PAUL JULIENNE, Atomic Physics Division, National Institute of Standards and Technology, Gaithersburg, MD 20899; KEITH BURNETT, Clarendon Laboratory, Department of Physics, University of Oxford, Parks Road, Oxford OX1 3PU, United Kingdom; YEHUDA B. BAND, Department of Chemistry, Ben-Gurion University, Beer Sheva, Israel; WILLIAM C. STWALLEY, Department of Physics, University of Connecticut, Storrs, CT 06269.

Photoassociation is a process by which two cold, trapped atoms can be optically excited during a collision to make a vibrational level of an excited electronic state of a molecular dimer. High-resolution photoassociation spectra are now well-known for most alkali dimers. The upper level normally decays by spontaneous emission to a number of final molecular levels, bound and unbound. A laser of a second color can be used to stimulate a transition from the upper level to a particular ground state vibrational level. Such a Raman photoassociation process can be used to form translationally cold molecules in a cold atomic gas or a Bose-Einstein condensate.
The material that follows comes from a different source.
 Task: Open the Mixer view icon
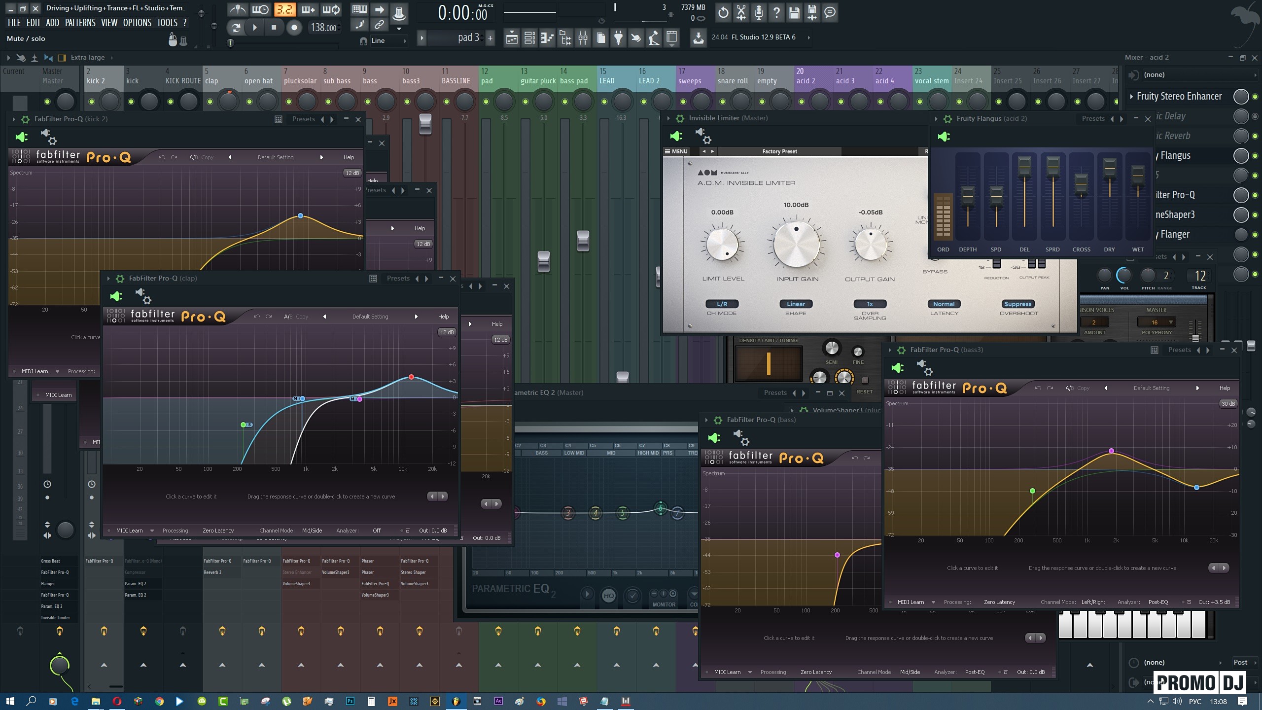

Coupled channels scattering calculations show that the collisional rate coefficient for coherent production of molecules in specific target states, >10-10 cm3/s, can greatly exceed the rate coefficient for forming products due to excited state spontaneous decay. This implies the feasibility of rapid coherent conversion of atom pairs in a condensate to molecules on a time scale short compared to the trap oscillation time. The untrapped molecules can form a coherent molecular beam. We will examine the prospects for the experimental realization of photoassociative molecule formation in cold alkali gases or condensates.